Was nutzt das alles, wenn keine Hütte gemacht wird? Nichts. Hatten die Jungs gegen Bremen NULL Torchancen, gegen Sandhausen kaum mehr und auch im Nürnberg-Spiel eine zu vernachlässigende Menge an Abschlüssen, waren es in Kiel erfreulich viele. Darunter einige, die Fortuna-Kicker der vergangenen fünf Jahre mit schöner Regelmäßigkeit reingemacht hätten. Wie Shintas Ding von außen in der 85. Minuten.
Altgediente Fortuna-Fans kennen dieses Gefühl, dass die Welt ungerecht, dass alles Scheiße ist und man sich fragt, warum in Drei-Fußball-Teufels-Namen man immer noch hintapert und/oder die Ohren spitzt, wenn Rotweiß spielt. Die Antwort ist einfach: Weil so eben die Fortuna ist – wie das Leben selbst. Bedeutet, dass wir, die wir diese Farben im Herzen tragen, jetzt da durch müssen. Und wer nicht mit will, der darf sich einfach einen anderen Verein suchen.

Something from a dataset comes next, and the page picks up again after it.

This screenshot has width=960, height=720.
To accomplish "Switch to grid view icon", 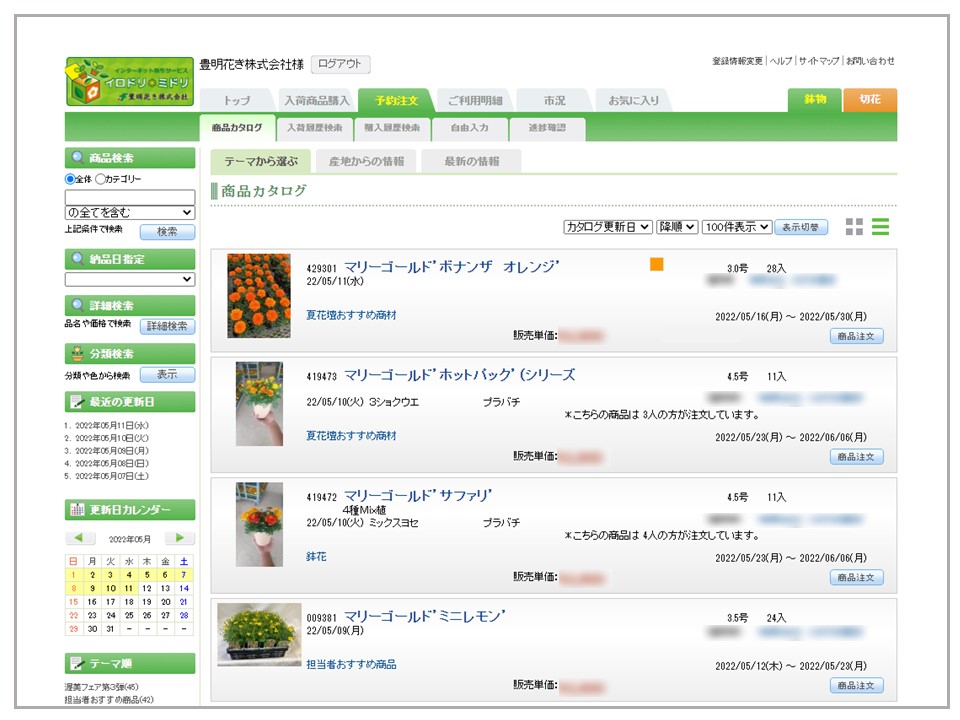I will pos(853,227).
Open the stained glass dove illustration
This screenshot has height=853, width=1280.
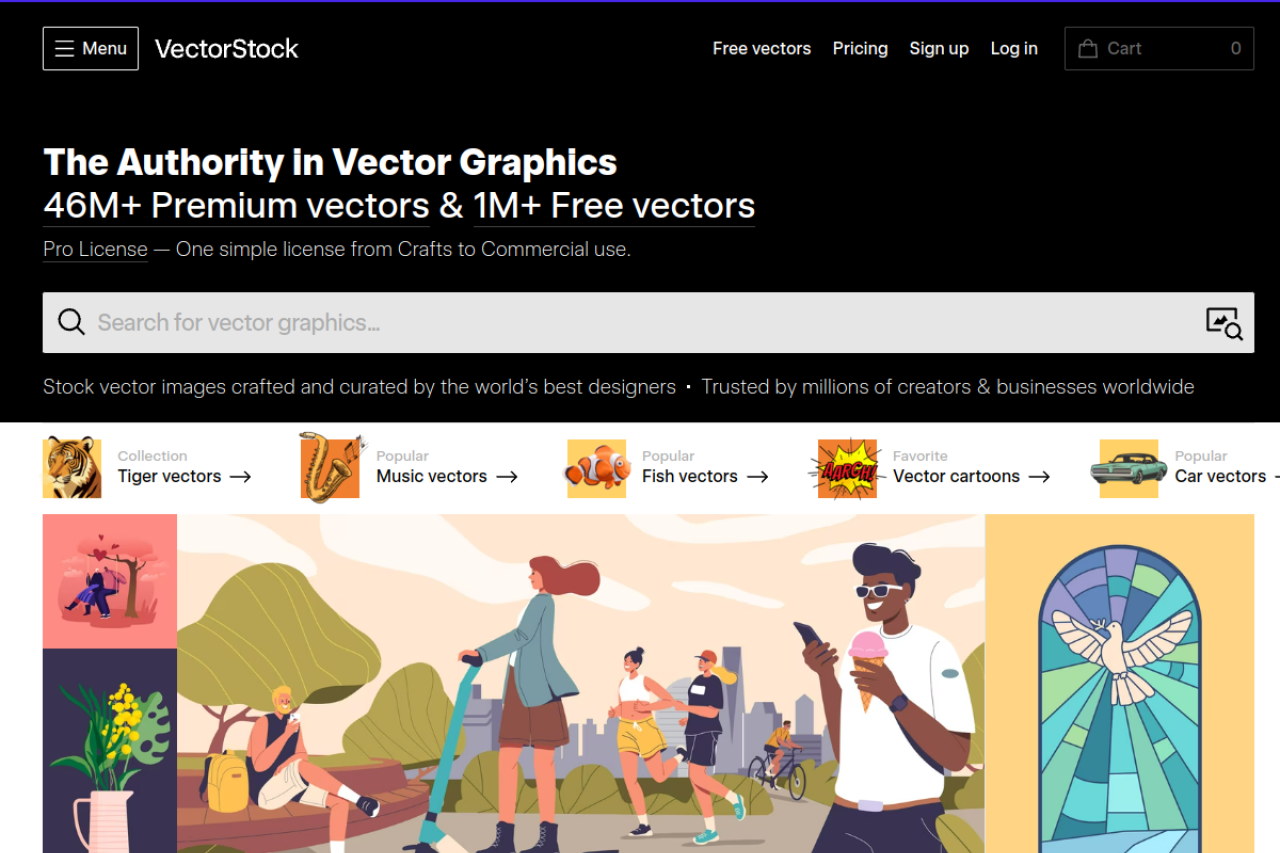coord(1119,684)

Und wer nach dieser wahrhaft unglücklichen Niederlage ernsthaft die Köpfe von Preußer und Allofs fordert, hat den Knall nicht gehört und verstanden. Denn an den beiden Herren lag es gestern nicht. Ja, verrückt, NIEMAND trug die Schuld – kein Boženik, kein Tanaka, kein Preußer. Es ist einfach blöd gelaufen. Superblöd sogar, maximal blöd. Denn es ist immer blöd, wenn man die Mannschaft, zu der man steht, gut spielt, ja, teilweise überlegen auftritt, und dann den Todestreffer in der allerletzten Sekunde einfängt.

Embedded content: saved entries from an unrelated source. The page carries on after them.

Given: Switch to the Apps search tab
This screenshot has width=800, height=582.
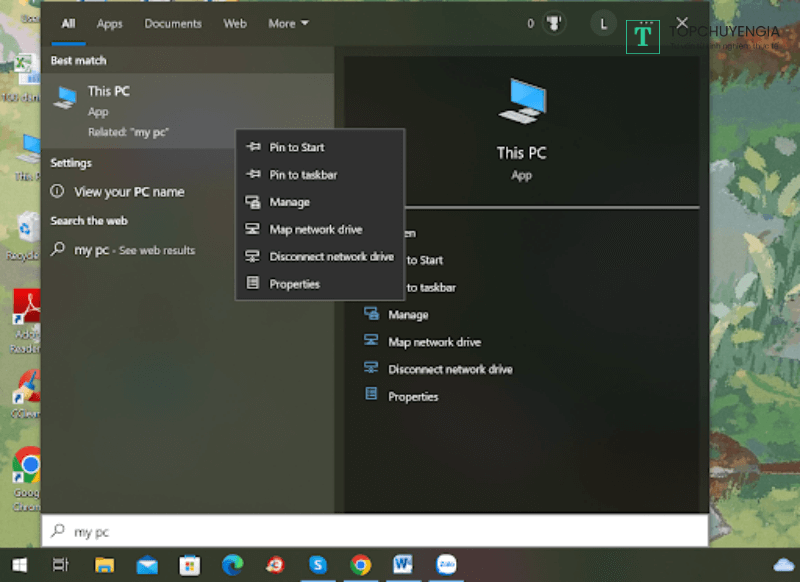Looking at the screenshot, I should 110,24.
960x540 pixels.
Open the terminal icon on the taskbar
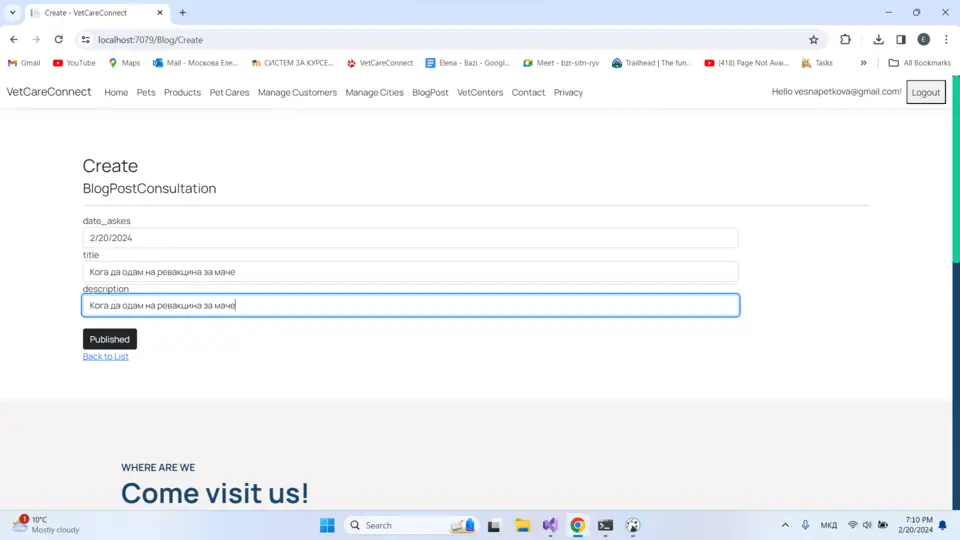pos(605,525)
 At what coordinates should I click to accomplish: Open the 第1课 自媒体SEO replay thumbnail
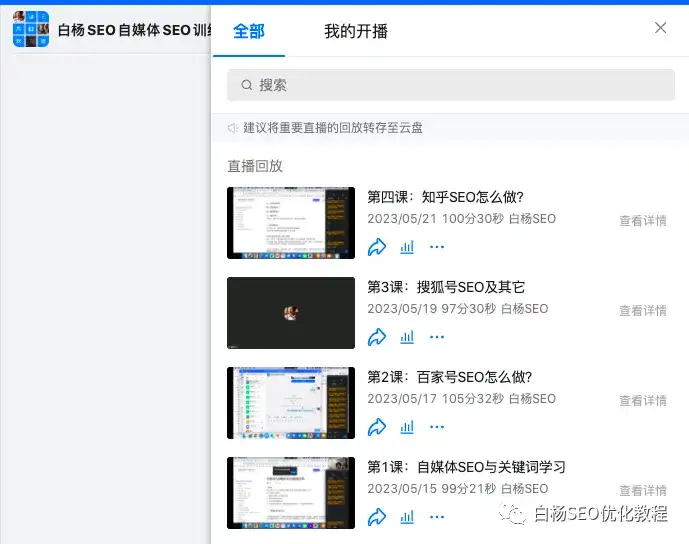point(291,493)
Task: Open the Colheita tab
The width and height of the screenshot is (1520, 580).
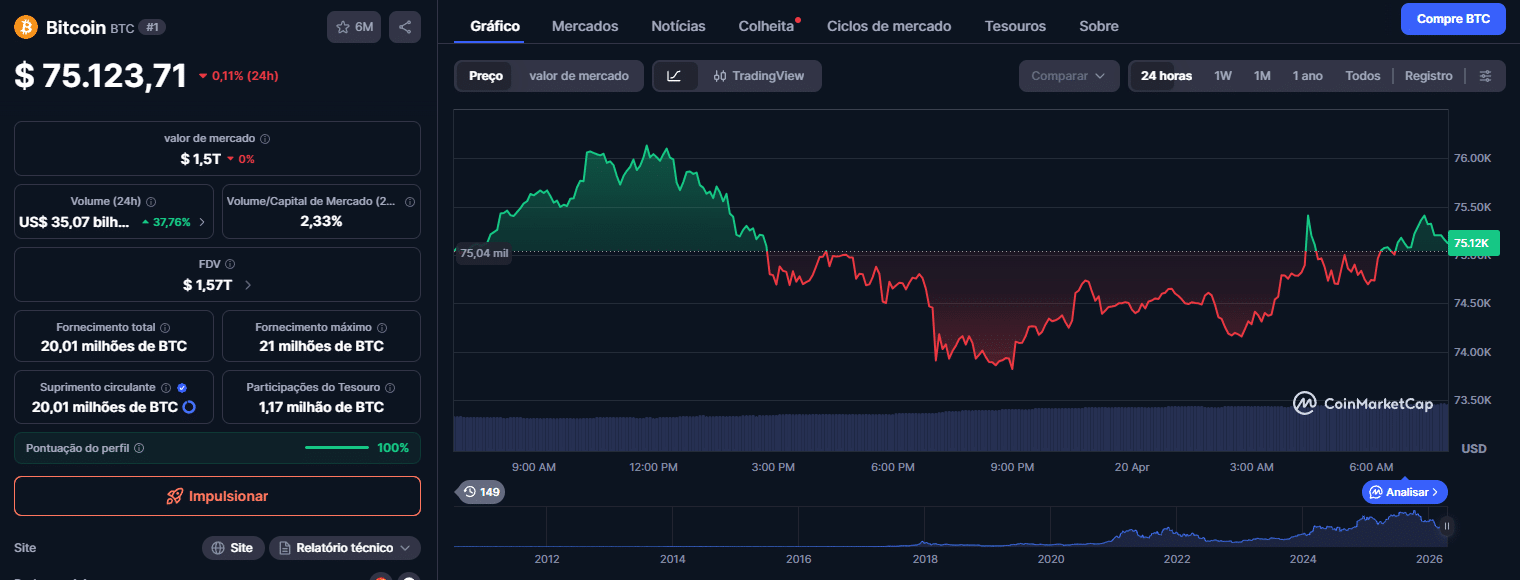Action: (x=765, y=26)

Realistische Optimisten wie der von Herzen ergebene F95-Beobachter sagen sich einfach: Okay, dann eben gegen S04 und Aue. Wo die Fortuna in dieser Saison doch so heimstark ist…
6 Kommentare
Eigentlich wollte ich nichts mehr zum Kommentar kommentieren! Aber was denkt sich der Ergebene eigentlich jede Woche? In 4 Rückrundenspielen nur Niederlagen, kein einziges Tor, aber 6 mal kassiert – schlimmer gehts nicht mehr. Und dass gestern die herausgespielten Torchancen so reichlich gewesen wären, dass der Last-Second-Gegentreffer sowas von ungerecht war – habe ich ein anderes Spiel gesehen?
Und die Lösung? Auf jeden Fall mit Allofs und Preusser weitermachen. Mir fällt dazu nichts mehr ein!

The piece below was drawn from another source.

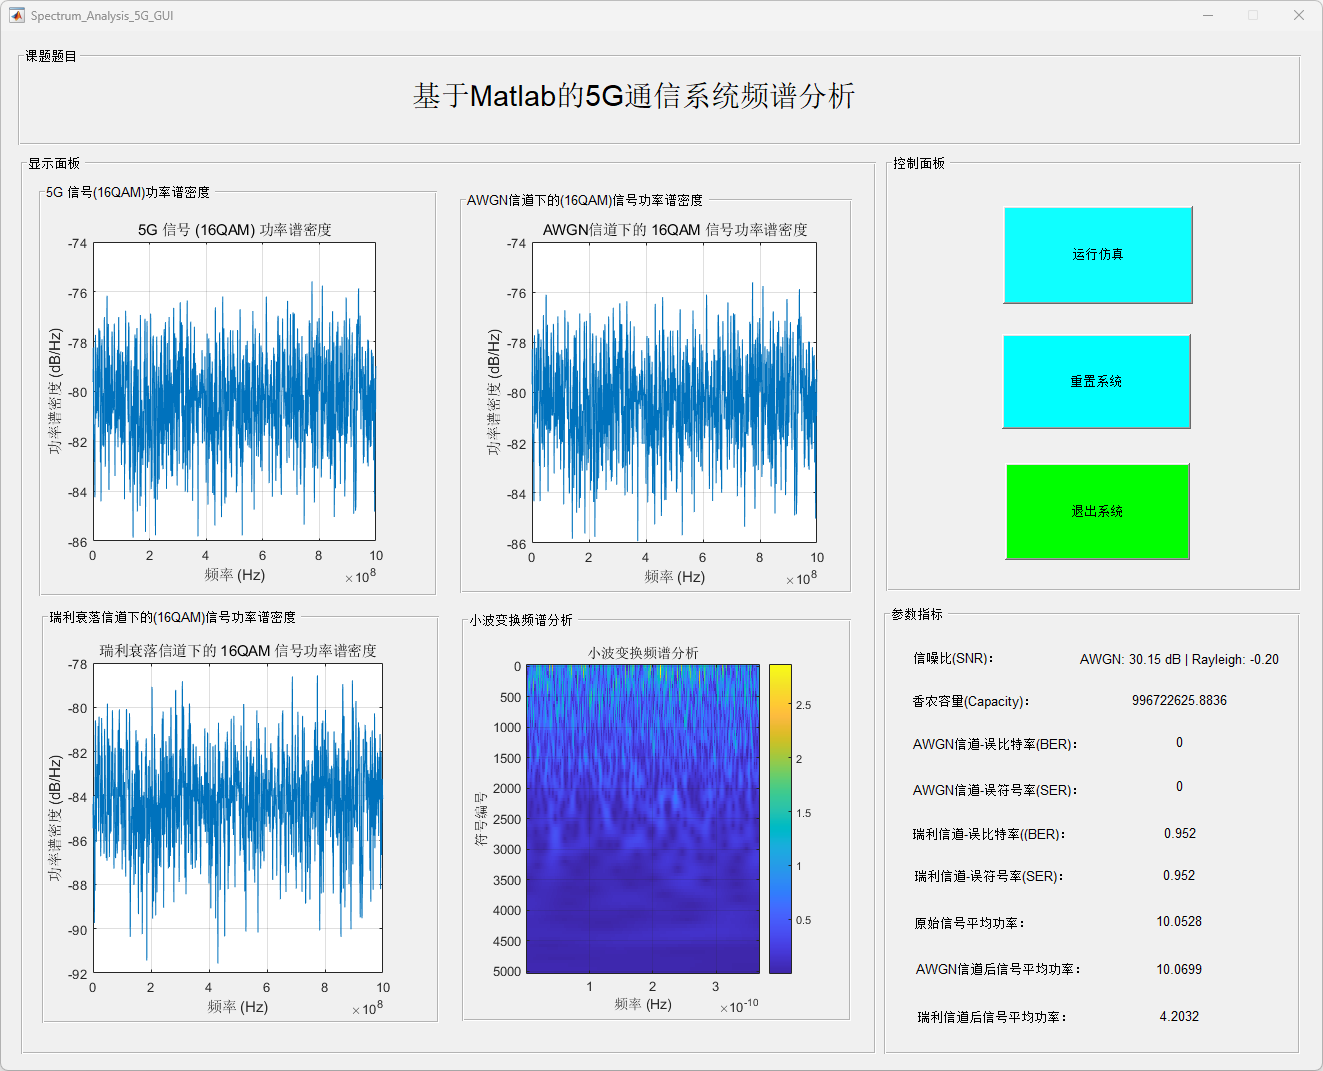Click the green 退出系统 button

1097,511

Der Ergebene denkt sich nicht einfach was. Er guckt sich das GANZE Spiel zweimal an und macht sich dabei Notizen. Die dienen als Grundlage für eine Analyse, die dann eben auch zu Schlussfolgerungen führt. Das Ganze auf der Basis ständiger Fortbildung rund um den Fußballsport.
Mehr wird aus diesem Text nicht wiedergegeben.